Durante el siglo V, la Roma imperial se muestra muy debilitada. La crisis del Imperio, gestada durante mucho tiempo, hace que los grandes propietarios abandonen las ciudades en decadencia y vayan a vivir a sus grandes latifundios. En estas villas, el señor se sirve de grandes cantidades de colonos, gente libre pero adscrita a la tierra, que recibe, a cambio de su trabajo, protección frente a posibles agresiones.

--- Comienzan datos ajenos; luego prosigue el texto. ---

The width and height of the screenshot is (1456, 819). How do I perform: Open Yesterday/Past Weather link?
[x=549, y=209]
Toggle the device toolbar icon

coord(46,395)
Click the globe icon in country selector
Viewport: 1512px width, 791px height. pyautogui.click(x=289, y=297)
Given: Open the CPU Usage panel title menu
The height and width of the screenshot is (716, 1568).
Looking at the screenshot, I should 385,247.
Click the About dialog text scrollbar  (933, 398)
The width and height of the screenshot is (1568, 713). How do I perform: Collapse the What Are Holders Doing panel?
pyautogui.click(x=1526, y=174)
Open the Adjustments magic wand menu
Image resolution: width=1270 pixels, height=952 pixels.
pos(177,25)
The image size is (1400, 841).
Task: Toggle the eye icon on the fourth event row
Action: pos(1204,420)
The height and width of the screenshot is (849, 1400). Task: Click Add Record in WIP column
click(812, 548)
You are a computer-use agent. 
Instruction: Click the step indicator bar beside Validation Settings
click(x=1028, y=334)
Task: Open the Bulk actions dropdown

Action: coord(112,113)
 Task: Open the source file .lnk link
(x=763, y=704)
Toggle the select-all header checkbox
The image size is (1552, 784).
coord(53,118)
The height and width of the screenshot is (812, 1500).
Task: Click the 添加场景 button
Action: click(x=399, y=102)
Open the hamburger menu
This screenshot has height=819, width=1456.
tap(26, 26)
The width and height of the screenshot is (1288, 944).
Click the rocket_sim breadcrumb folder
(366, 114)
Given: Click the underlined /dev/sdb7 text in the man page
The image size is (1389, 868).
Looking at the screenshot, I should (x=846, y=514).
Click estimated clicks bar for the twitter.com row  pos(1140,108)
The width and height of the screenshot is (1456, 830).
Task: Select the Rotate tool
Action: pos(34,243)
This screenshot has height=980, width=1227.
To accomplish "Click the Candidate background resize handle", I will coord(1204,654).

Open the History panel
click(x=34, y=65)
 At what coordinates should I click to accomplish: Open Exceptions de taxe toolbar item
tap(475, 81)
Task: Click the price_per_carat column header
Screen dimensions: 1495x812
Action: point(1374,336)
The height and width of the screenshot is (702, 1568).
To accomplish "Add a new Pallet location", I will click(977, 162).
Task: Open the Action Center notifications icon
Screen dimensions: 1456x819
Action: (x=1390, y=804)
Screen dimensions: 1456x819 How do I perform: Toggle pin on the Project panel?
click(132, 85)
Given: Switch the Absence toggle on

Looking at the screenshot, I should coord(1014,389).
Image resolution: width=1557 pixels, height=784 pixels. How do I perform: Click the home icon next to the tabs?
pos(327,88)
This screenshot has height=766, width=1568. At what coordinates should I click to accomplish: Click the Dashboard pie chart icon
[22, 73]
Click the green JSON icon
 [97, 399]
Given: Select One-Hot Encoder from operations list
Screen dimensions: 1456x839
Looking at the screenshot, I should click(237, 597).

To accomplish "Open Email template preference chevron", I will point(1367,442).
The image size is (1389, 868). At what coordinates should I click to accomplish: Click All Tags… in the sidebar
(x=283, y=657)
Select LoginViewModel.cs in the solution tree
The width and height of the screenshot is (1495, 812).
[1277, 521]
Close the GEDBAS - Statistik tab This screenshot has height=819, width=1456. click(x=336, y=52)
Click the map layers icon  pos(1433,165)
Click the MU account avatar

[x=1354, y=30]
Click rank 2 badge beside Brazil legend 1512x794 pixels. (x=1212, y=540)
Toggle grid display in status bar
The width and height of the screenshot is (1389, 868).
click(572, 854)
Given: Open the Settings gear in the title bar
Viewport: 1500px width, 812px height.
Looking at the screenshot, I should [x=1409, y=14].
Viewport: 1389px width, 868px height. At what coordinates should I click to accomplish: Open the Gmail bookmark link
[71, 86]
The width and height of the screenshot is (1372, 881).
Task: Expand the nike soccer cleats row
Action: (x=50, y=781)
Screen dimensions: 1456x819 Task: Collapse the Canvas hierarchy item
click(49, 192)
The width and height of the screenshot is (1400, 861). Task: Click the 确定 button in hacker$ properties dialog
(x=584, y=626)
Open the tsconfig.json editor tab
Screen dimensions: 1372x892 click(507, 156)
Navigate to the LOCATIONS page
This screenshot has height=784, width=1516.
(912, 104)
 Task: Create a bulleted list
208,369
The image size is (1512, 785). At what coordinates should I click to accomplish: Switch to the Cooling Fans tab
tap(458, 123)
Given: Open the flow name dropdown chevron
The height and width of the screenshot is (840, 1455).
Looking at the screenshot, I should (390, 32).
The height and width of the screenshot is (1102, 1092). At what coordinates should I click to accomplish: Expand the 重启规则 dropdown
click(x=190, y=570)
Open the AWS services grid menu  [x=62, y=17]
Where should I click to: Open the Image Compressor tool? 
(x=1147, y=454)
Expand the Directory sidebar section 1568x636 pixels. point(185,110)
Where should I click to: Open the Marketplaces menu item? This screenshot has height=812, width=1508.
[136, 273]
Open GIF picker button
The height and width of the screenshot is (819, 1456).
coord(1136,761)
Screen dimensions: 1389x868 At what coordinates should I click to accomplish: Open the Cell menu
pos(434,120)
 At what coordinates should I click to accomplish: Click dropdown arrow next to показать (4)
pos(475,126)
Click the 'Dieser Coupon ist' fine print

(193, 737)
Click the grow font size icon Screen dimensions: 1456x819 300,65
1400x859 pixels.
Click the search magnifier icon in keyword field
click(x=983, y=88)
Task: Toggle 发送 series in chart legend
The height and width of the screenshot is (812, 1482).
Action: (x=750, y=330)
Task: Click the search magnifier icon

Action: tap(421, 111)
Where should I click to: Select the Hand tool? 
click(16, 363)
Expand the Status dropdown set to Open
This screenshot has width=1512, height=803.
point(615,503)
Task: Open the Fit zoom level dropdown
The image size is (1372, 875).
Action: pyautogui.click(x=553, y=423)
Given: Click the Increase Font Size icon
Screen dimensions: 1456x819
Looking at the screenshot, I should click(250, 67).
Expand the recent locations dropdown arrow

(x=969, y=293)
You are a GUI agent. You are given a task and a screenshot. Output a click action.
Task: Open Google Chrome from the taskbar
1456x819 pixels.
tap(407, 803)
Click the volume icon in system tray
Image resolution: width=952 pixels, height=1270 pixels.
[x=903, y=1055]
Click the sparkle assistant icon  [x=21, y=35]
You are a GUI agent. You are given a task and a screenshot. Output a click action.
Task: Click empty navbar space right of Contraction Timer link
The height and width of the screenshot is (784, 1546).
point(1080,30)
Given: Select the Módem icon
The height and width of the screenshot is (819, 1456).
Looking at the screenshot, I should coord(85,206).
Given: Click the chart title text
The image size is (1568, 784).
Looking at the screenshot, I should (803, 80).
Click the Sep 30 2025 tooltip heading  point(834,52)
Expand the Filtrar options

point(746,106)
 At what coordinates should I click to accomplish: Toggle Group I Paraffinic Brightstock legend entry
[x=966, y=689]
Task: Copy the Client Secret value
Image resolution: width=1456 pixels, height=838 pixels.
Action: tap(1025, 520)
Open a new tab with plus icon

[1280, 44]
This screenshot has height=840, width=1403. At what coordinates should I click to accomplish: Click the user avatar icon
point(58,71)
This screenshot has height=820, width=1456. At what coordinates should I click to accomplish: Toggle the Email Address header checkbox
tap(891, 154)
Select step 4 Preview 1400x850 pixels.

Las fronteras del Imperio están amenazadas por pueblos que los romanos llaman "bárbaros", extranjeros, con costumbres y lenguas distintas. En el siglo V, la debilidad de Roma favorece la penetración y el establecimiento en su territorio de ostrogodos y visigodos, mediante acuerdos de colaboración para la defensa de sus fronteras.
Hispania será también el objetivo de estos pueblos bárbaros. En el año 409, la invasión del Imperio romano afectará a Hispania, la provincia más occidental. Suevos, vándalos y alanos penetrarán en la Península y se expandirán por su territorio en busca de sus ricas y fértiles tierras y ciudades.
Los visigodos, asentados como pueblo aliado de Roma en el sur de la Galia, recibirán el encargo de controlar a suevos, vándalos y alanos. Es así como se produce su entrada en Hispania, estableciendo una corte en Toledo desde la que gobiernan sobre una población mayoritariamente hispanorromana. Con el tiempo, serán los visigodos quienes controlen todo el territorio hispánico.